BEGIN DATASET RECORDS

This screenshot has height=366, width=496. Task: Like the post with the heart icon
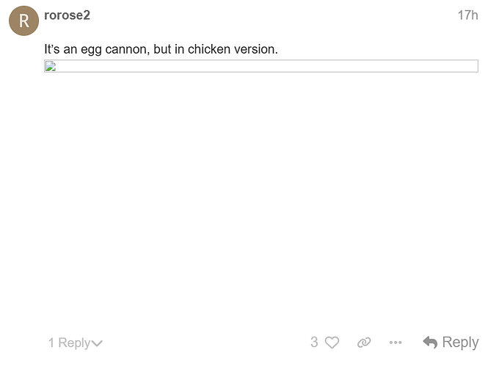tap(332, 343)
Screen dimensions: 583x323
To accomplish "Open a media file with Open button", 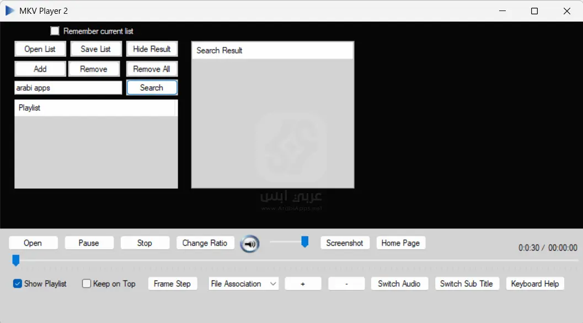I will click(33, 243).
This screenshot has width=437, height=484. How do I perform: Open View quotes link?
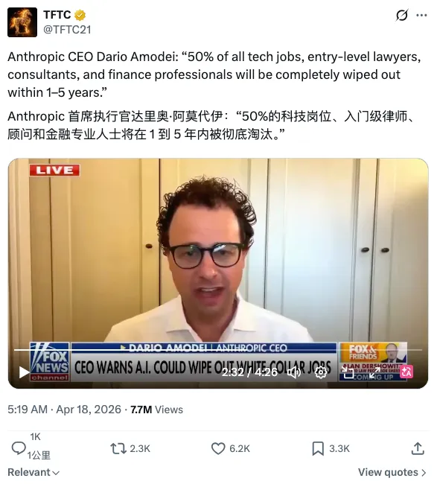392,472
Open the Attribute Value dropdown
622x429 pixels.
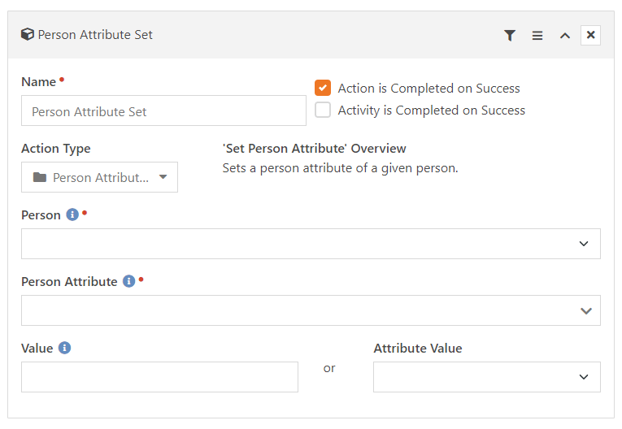pos(487,377)
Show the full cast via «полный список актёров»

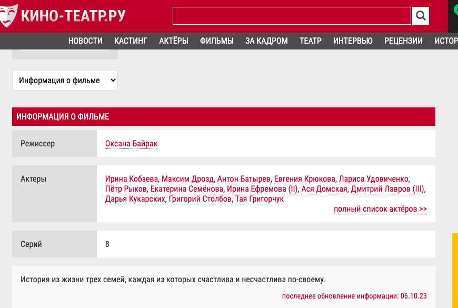coord(380,209)
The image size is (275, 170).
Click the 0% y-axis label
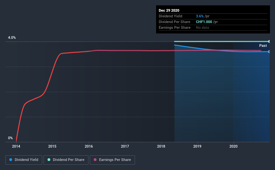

END DATASET RECORDS

At the line containing "Open the Attribute Value dropdown", begin reproducing the entries word for word, and continue through their last line. Leave out the pictures.

Open the Attribute Value dropdown
622x429 pixels.
pos(487,377)
Show the full cast via «полный список актёров»

coord(380,209)
The image size is (275, 170).
Click the 0% y-axis label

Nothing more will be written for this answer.